# Are celebrity names trademarked?



## Print and Pray (Aug 6, 2008)

I'm considering doing a line using common celebrity names. I've done some research on trademarks but haven't found a definitive answer on this. Would it be trademark infringement to do so?

Examples: Megan Fox, Bruce Willis, Jackie Chan

What about first names only?

Examples: Jenna (Jenna Haze, Jenna Jameson, etc), Nautica

The shirt would be simple text..something along the lines of.."I'd mow Megan Fox's lawn", "I'd wash Bruce Willis's cars"...obviously those are not the ideas but I don't want anyone to steal my ideas. They would be clean and non-slanderous in any way. 

thank you for your input


----------



## kimura-mma (Jul 26, 2008)

It's not so much trademark infringement as it is violating their Right to Publicity. Basically, every person owns the right to their own name and likeness.

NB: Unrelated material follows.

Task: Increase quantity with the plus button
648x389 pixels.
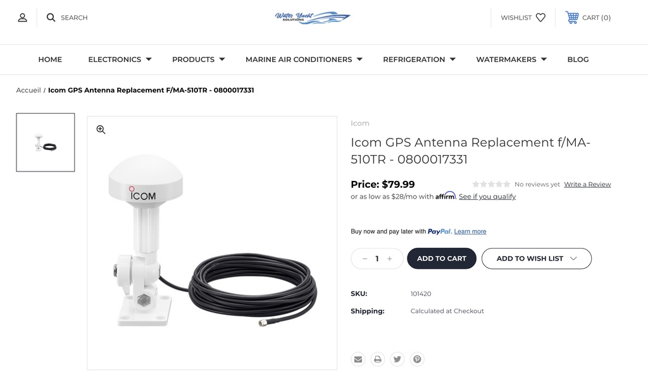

It would be illegal for you to profit off someone else's name or likeness without license or permission.

It is sometimes possible to use a parody defense, but that would never grant you permission for use in advance, it's what you would use to defend yourself AFTER getting sued.

Using only first names would be somewhat more anonymous, but if any part of the graphic or marketing led people to know who you are referring to, you would be at risk to be sued.

Since this is the type of business where you would always be at risk to be sued, it's really best to consult an intellectual property attorney before proceeding. If you can't afford to get an attorney or if you can't afford to get sued, then you really can't afford to do these kinds of shirts.


----------